State Key Laboratory of Molecular Engineering of Polymers, Department of Macromolecular Science, Fudan University, Shanghai, 200438, China.
School of Materials Science and Engineering, East China University of Science and Technology, Shanghai, 200237, China.
Faculty of Materials Science and Engineering, South China University of Technology, Guangzhou, 510640, China.

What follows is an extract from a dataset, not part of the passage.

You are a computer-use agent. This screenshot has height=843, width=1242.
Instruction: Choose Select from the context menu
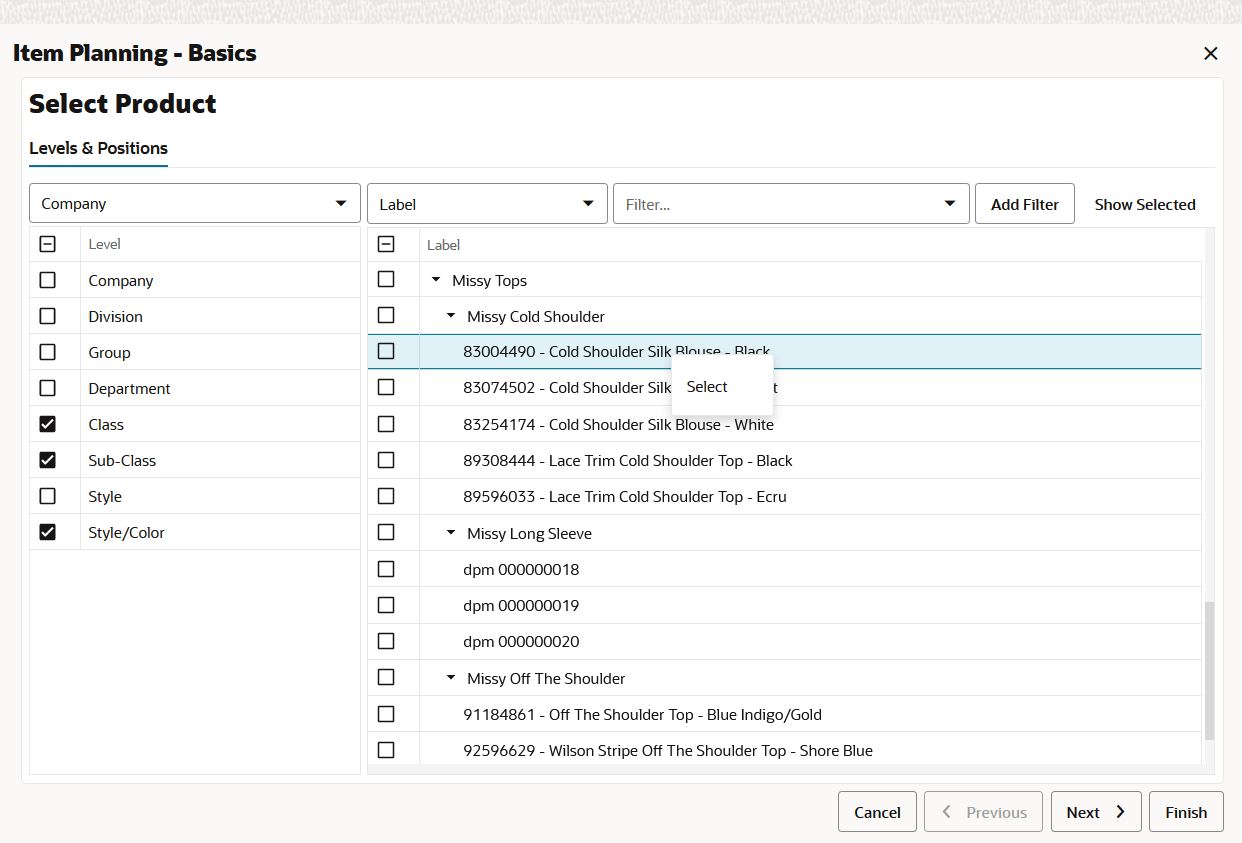click(x=706, y=387)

Thermoresponsive nanoparticles (NPs) represent an important hybrid material comprising functional NPs with temperature-sensitive polymer ligands. Strikingly, significant discrepancies in optical and catalytic properties of thermoresponsive noble-metal NPs have been reported, and have yet to be unraveled. Reported herein is the crafting of Au NPs, intimately and permanently ligated by thermoresponsive poly(N-isopropylacrylamide) (PNIPAM), in situ using a starlike block copolymer nanoreactor as model system to resolve the paradox noted above. As temperature rises, plasmonic absorption of PNIPAM-capped Au NPs red-shifts with increased intensity in the absence of free linear PNIPAM, whereas a greater red-shift with decreased intensity occurs in the presence of deliberately introduced linear PNIPAM. Remarkably, the absence or addition of free linear PNIPAM also accounts for non-monotonic or switchable on/off catalytic performance, respectively, of PNIPAM-capped Au NPs.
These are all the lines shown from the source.